Arbeitsauftrag — Gib aus dem Text zur ukrainischen Energiewirtschaft den Abschnitt wortgetreu wieder, der bei „Ursprünglich waren die“ beginnt und bei „darüber hinaus genehmigt.“ endet.
+++ Zu prüfender Text +++
Zur Stärkung der Unabhängigkeit der ukrainischen Energiewirtschaft plant das Land außerdem, eigenes Erdgas zu fördern.
Aktuelle Planungen und Projekte
Große KKW. Die Ukraine verfügt zwar über eigene Uranerzvorkommen, hatte vor Kriegsbeginn einen großen Teil ihrer nuklearen Dienstleistungen und ihres Kernbrennstoffs jedoch aus Russland bezogen. Bereits seit den 2000er-Jahren war die Ukraine bemüht, die Brennstofflieferungen zu diversifizieren. Deshalb wurden Brennelemente der Firma Westinghouse für den Einsatz im WWER-1000 qualifiziert und befinden sich dort seit Jahren im Einsatz.
Ursprünglich waren die ukrainischen Reaktoren, von denen 12 in den 1980er-Jahren errichtet wurden, auf eine Betriebsdauer von 30 Jahren ausgelegt. Mittlerweile wurden nach umfangreichen Modernisierungsmaßnahmen für einige davon Laufzeitverlängerungen darüber hinaus genehmigt.
Die beiden WWER-1000-Blöcke Chmelnizkij-3 und -4, deren Baustart bereits 1986/87 erfolgte, sollen ohne russische Beteiligung fertiggestellt werden. Außerdem sollen dort bis 2030 bzw. 2032 zwei weitere AP-1000 von Westinghouse errichtet werden, um den Verlust des von Russland besetzten KKW Saporischschja zu kompensieren.
Erster Beton wurde im April 2024 gegossen.
+++ Arbeitsmaterial +++
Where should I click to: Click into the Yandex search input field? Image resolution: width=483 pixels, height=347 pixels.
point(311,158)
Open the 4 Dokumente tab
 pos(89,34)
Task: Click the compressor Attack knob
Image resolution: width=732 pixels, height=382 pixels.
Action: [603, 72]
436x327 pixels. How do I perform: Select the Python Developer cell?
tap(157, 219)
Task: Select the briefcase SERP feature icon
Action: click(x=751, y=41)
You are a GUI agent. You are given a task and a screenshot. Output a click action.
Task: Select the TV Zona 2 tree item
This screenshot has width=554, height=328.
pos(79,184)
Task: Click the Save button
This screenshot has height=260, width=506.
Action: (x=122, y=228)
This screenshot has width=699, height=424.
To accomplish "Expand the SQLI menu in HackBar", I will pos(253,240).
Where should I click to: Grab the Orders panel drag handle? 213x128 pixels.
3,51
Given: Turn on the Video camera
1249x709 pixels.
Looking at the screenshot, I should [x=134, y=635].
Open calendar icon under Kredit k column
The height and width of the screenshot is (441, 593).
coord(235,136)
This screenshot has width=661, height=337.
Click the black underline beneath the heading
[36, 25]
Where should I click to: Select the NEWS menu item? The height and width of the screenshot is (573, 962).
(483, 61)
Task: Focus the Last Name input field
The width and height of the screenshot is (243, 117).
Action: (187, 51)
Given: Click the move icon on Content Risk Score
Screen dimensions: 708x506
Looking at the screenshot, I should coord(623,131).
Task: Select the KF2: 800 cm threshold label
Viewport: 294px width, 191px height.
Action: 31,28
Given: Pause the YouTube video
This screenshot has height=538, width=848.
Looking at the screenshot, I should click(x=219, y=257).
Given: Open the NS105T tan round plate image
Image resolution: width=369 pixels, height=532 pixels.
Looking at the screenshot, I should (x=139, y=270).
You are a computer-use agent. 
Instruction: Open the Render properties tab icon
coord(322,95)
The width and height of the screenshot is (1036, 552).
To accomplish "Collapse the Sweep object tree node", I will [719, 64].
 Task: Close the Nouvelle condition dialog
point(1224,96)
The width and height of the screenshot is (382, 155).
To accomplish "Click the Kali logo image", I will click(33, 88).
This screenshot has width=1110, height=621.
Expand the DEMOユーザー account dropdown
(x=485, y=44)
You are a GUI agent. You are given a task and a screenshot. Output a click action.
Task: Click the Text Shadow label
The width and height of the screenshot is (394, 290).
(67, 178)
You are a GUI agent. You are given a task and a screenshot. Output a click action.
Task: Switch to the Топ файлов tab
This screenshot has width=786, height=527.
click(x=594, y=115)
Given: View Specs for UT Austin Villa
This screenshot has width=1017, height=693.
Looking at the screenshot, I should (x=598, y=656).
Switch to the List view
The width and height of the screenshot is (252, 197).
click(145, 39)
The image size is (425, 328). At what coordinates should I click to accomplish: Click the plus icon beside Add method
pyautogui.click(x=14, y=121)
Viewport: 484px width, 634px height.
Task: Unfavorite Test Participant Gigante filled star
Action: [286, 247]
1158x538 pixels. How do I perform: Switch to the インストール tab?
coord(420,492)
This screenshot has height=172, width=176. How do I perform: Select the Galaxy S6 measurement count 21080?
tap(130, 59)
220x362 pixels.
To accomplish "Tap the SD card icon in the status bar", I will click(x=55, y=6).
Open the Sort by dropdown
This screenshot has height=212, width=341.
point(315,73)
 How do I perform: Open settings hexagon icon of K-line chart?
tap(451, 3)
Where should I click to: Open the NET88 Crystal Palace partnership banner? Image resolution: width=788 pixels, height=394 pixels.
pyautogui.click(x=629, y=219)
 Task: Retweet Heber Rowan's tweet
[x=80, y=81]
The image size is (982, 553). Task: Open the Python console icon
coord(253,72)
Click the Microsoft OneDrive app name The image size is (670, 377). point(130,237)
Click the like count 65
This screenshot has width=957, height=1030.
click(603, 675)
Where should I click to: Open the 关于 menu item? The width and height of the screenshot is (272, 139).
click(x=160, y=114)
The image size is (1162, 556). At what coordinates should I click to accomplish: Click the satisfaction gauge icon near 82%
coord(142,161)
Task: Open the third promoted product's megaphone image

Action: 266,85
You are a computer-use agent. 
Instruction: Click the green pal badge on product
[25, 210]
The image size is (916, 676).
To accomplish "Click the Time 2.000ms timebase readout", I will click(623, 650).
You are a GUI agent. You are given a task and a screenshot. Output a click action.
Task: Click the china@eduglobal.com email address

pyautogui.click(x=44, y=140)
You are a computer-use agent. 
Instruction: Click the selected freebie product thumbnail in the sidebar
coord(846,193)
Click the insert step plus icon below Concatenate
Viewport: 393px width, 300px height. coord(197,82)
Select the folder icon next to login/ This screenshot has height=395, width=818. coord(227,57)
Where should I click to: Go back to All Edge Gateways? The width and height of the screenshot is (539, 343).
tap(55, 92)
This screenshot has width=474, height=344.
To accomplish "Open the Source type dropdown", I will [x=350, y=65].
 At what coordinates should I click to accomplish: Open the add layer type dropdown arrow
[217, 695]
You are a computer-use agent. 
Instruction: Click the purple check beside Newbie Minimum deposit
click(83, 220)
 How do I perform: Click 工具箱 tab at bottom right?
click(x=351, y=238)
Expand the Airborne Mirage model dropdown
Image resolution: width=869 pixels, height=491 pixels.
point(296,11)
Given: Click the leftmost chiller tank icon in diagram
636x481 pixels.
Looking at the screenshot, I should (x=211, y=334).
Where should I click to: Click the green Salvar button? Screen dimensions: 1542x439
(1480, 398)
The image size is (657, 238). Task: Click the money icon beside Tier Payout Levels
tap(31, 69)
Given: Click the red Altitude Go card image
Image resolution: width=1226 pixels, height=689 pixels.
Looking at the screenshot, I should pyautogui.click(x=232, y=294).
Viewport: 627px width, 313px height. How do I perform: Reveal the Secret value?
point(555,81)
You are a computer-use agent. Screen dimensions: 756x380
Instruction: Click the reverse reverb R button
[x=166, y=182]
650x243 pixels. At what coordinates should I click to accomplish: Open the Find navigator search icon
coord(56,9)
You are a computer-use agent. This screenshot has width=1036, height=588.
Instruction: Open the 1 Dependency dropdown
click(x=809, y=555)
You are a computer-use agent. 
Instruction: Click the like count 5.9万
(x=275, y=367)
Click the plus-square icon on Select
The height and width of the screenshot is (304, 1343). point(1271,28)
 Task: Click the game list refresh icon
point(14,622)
+++
Ergebnis dieser Aufgabe —
Ursprünglich waren die ukrainischen Reaktoren, von denen 12 in den 1980er-Jahren errichtet wurden, auf eine Betriebsdauer von 30 Jahren ausgelegt. Mittlerweile wurden nach umfangreichen Modernisierungsmaßnahmen für einige davon Laufzeitverlängerungen darüber hinaus genehmigt.